My long-term motivation is not just to publish papers, but to build toward a future where I can create useful home robots and eventually have the freedom to pursue my own robotics ideas independently.

## Research Interests
My main interests are:

- Robot learning / imitation learning
- Vision-based robot policy learning
- Computer vision for robotics
- 3D vision and geometric representations
- Viewpoint-robust robot perception and action
- Data-efficient learning for robot policies
- Video models for robotics
- Injecting 3D priors into visual learning systems

A recurring theme in my work is that **geometry, 3D structure, and pixel-aligned representations can make robot learning more data efficient and more robust**.

## Main Research Direction
A major current direction is learning robot actions from vision using **pixel-aligned action representations** instead of directly regressing global end-effector poses.

The core intuition is:

- Global 3D action regression is often brittle and data-hungry.
- Pixel-aligned representations are more natural from the image’s perspective.
- They may generalize better across viewpoints and scene configurations.
- They may interface better with video models than standard action heads.

This has led to a project direction centered around predicting robot actions as **per-pixel distributions along camera rays**, rather than as a single global 3D pose vector.

## Current Project: PARA / Pixel-Aligned Robot Actions
One of my main active projects is a pixel-aligned robot action framework, sometimes referred to as **PARA**.

### Core idea
Instead of predicting the end-effector action directly in Cartesian coordinates, the model predicts a spatially aligned action representation over the image, such as depth buckets or distributions along each image ray.

### Why this matters
This project is motivated by several beliefs:

- Image-aligned prediction is often easier to learn from small robot datasets.
- It should be more robust to camera viewpoint changes.
- It preserves more local visual structure than global regression.
- It may make it easier to use pretrained vision/video models for robotics.

### Current status
This project is one of my most important near-term paper directions. I have been testing the idea in simulation and on real robot setups, and I care a lot about:

- data efficiency
- viewpoint generalization
- robustness to distractors
- compatibility with video models

## Video Models for Robotics
I am very interested in using **video models** for robotics, but I am skeptical of standard approaches that treat robotics as simple global action regression on top of a large video backbone.

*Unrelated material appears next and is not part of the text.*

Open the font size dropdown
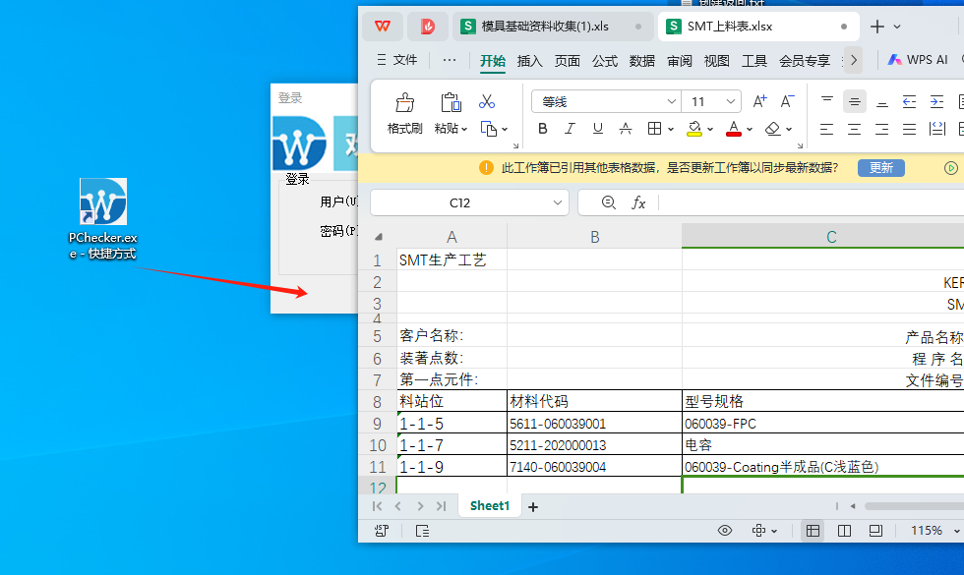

What I find more promising is:

- using video models as rich visual feature extractors
- decoding their latent representations into pixel-aligned action outputs
- leveraging motion-aware latent structure without forcing full end-to-end video generation at deployment

I generally prefer approaches that are:

- smaller
- faster
- more practical
- more data-efficient
- easier to fine-tune on robotics tasks

I am especially interested in using video-model latents for action prediction in a way that preserves spatial detail.

## 3D Vision Background
I come from a strong 3D vision perspective, and this shapes how I think about robotics problems.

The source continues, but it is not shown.